**Entries provided:**

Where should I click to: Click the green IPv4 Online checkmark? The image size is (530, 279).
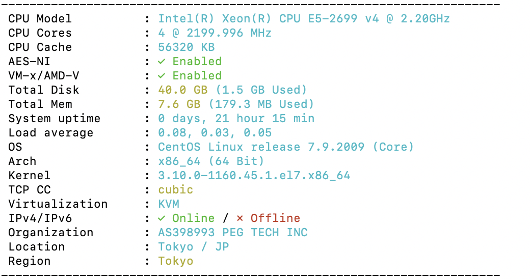[162, 218]
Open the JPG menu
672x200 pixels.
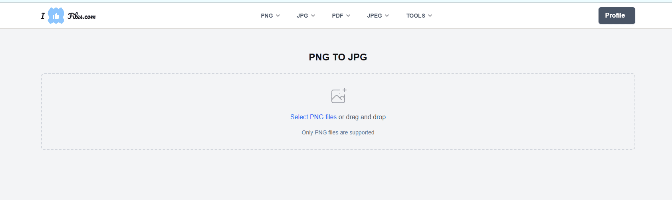[302, 16]
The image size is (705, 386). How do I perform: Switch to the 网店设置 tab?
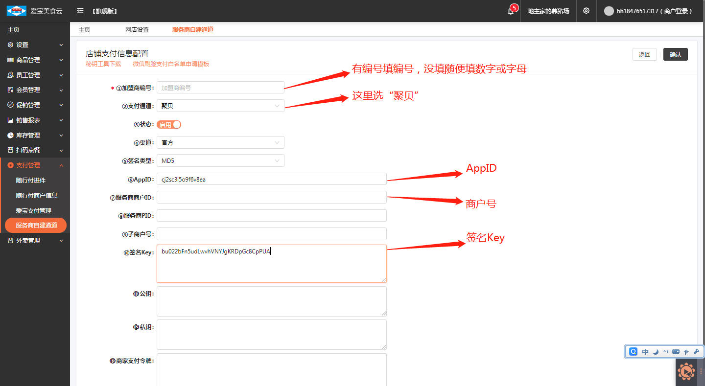137,30
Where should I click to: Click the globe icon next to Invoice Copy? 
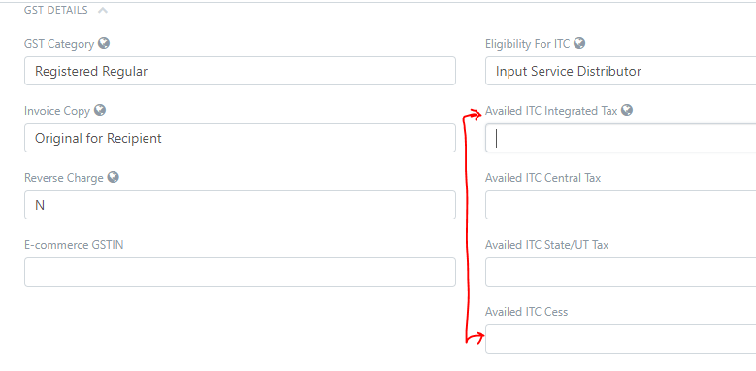coord(100,110)

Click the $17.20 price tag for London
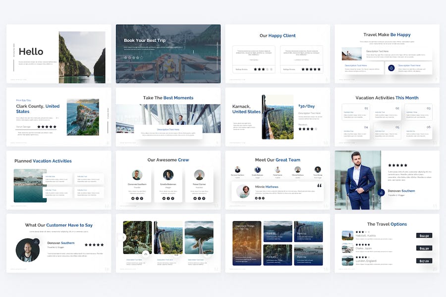424,260
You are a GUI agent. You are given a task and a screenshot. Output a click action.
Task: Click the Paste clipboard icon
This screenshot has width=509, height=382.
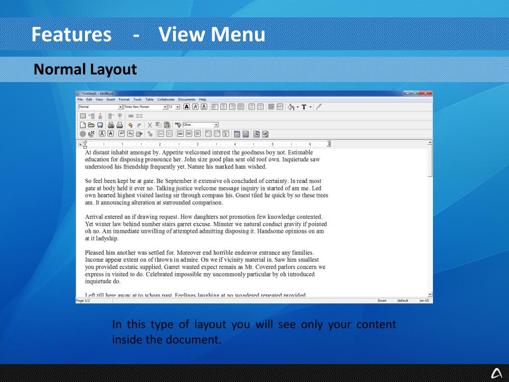167,125

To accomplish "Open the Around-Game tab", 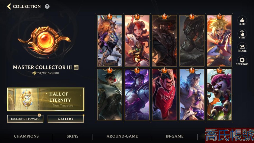I will [x=122, y=136].
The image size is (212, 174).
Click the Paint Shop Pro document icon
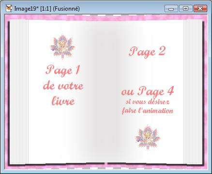pyautogui.click(x=9, y=8)
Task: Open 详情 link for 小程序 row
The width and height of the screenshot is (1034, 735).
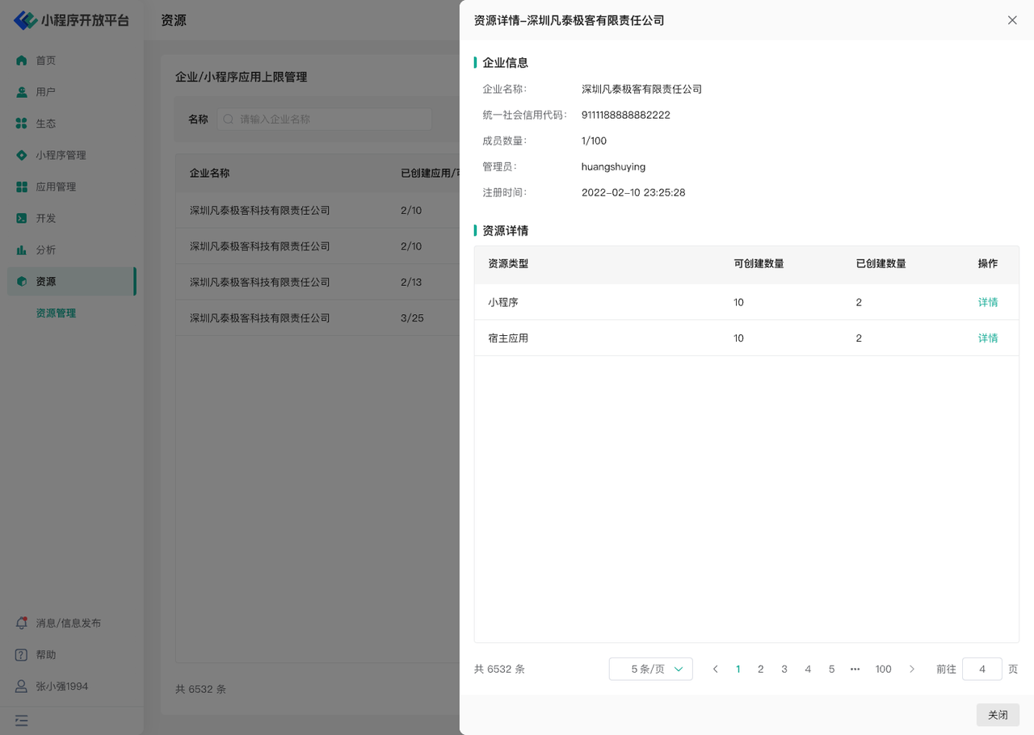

**Task:**
Transcribe exactly the span of lines from the line holding "The image size is (212, 174)." through the last line above, both included. Pictures stay out.

**Your solution:**
The image size is (212, 174).
Click the Paint Shop Pro document icon
pyautogui.click(x=9, y=8)
Task: Open 详情 link for 小程序 row
The width and height of the screenshot is (1034, 735).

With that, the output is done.